Feeding ewes the proper nutrition required in late pregnancy is vital to ensure the mother has enough colostrum for the newborn lamb and also influences lamb birth weights and subsequent growth rates.
During the final 6 to 8 weeks before lambing, ewe feeding requirements depend on a number of factors such as number of lambs she is carrying, and the ewe’s body condition. Ongoing research work at the hill farm run by Greenmount Agricultural College in Northern Ireland under the watchful eye of Dr Eileen McCloskey, sheep technologist, proves that in late pregnancy, energy and protein requirements will increase rapidly potentially doubling for ewes carrying twins. However, as the lambs grow, rumen space is less and appetite can reduced by 30% making it difficult for the ewe to meet all the nutrient demands from forage alone.
Dr McCloskey said: “The requirement to feed the ewe a supplement will greatly depend on the availability and quality of forage and the system for example outdoor or indoor lambing. Where ewes are housed and fed silage, hay or straw they will need some level of concentrate feeding because the forage will not be balanced in terms of energy, protein, minerals and vitamins and also because in the latter stages of pregnancy foetal growth will inhibit their ability to consume sufficient levels of bulky forage.” Offering precision chop silage with a high energy and protein level will greatly reduce concentrate feed requirements. Big bale silage of similar quality to precision chop silage will require higher feed levels as the physical nature of the forage will reduce intake.
Farmers should also take the concentrate feed quality into consideration as that is also an important factor. While energy is a very important component of the ration, if it’s not stated on the label, discuss with supplier and be aware of the difference between fresh and dry matter. “In the absence of this information, look for a ration which contains high energy ingredients such as barley, wheat, maize, citrus/beet pulp, soyabean meal and distillers,” said Dr McCloskey. She continued: “Farmers should be cautious with the levels of distillers as certain breeds are more susceptible to copper toxicity. Protein is also very important especially in the final 3 weeks of pregnancy. Most feeds will be sold with a declaration of crude protein percentage which should be at least 16-18% in a pre-lambing ration. Protein quality is extremely important so ensure that the ration contains good quality ingredients, ideally soyabean meal, as the main protein source followed by rapeseed meal. Avoid feeds with high levels of poor quality proteins,” said Dr McCloskey. “The rate of inclusion of ingredients will be listed in descending order with the highest levels first. Ensure the ration contains appropriate mineral and vitamins for stock and feeding regime.”
It is important to have adequate trough space to avoid competition and aggression when sheep are given concentrate feed and all animals are fed together to ensure that all ewes receive an adequate amount.

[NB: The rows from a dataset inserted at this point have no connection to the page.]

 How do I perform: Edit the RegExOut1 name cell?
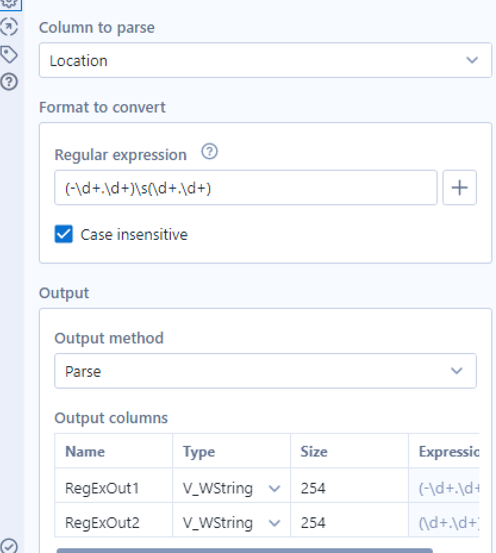(x=114, y=489)

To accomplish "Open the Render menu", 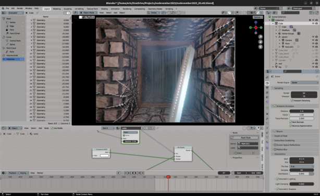I will (20, 8).
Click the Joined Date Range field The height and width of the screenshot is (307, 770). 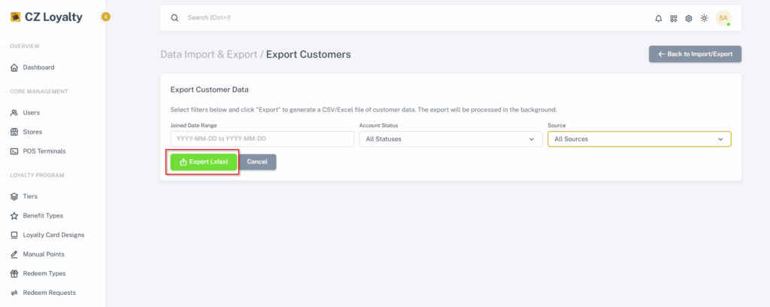(262, 139)
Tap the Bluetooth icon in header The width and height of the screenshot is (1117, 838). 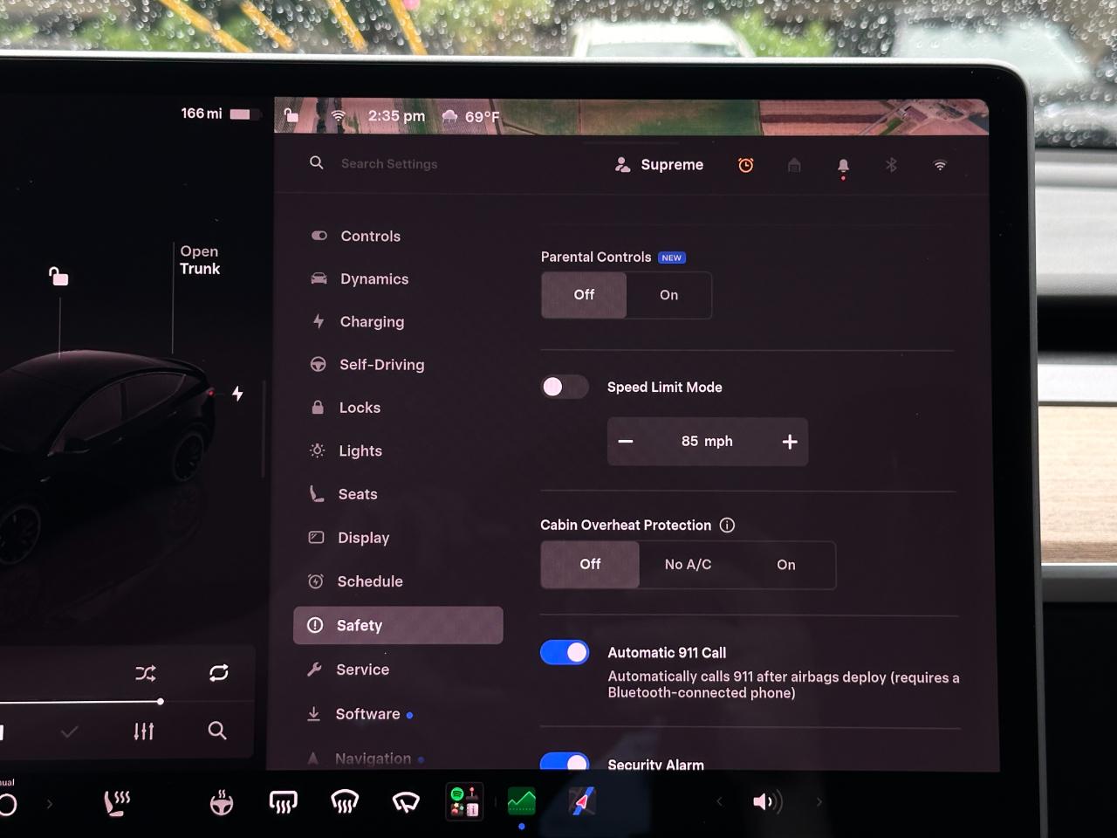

The college recommends a lowland ewe weighing 60kgs to 90kgs should have a feed space of 45cm and a hill ewe weighing 45kgs to 60khs should have a feed space of 30cm. However, when feeding ad lib, with a total mixed ration, trough space can normally be provided within the range 10–12 cm per ewe, dependent upon ewe size.
A good grass-based system has the potential to meet all the demands of the pregnant and lactating ewe without offering supplementary feeding.
Like housed systems it will depend on ewe condition, litter size and grass quality while taking into account lambing date, weather and ground conditions. Spring grass can provide a food source with 10-12MJ of energy and 16-22% crude protein per kg/DM. Target swards heights at 4-5cm and stock appropriately based on grass quality, growing conditions and litter size. Ewe condition should be regularly monitored and additional feed offered if required.
In conclusion Dr McCloskey said: “Correct management of the ewe during the last 6 to 8 weeks pre-lambing is critical as 75% of lamb growth occurs during this time as well as udder development and colostrum production. The level of supplementary feeding will depend on the body condition of the ewe, litter size, type and quality of forage available. Silages should be well fermented have a good energy, protein, dry matter and D value and be free from soil contamination. This will improve intake values, reduce the need for supplementation and avoid issues such as listeriosis,” According to Dr McCloskey it is essential to know the quality of the forage offered to ensure appropriate concentrate levels which meet the demands of the ewe but are also economic, ask your nutritionist or feed supplier about forage analysis. “Understand the quality of the concentrate feed; check energy, protein and mineral and vitamin levels as well as the quality and inclusion of individual ingredients. “If ewes are housed, appropriate feed space is essential to avoid under feeding and aggression. Always ensure a good supply of fresh water especially where high levels of concentrate feed are offered,” she concluded.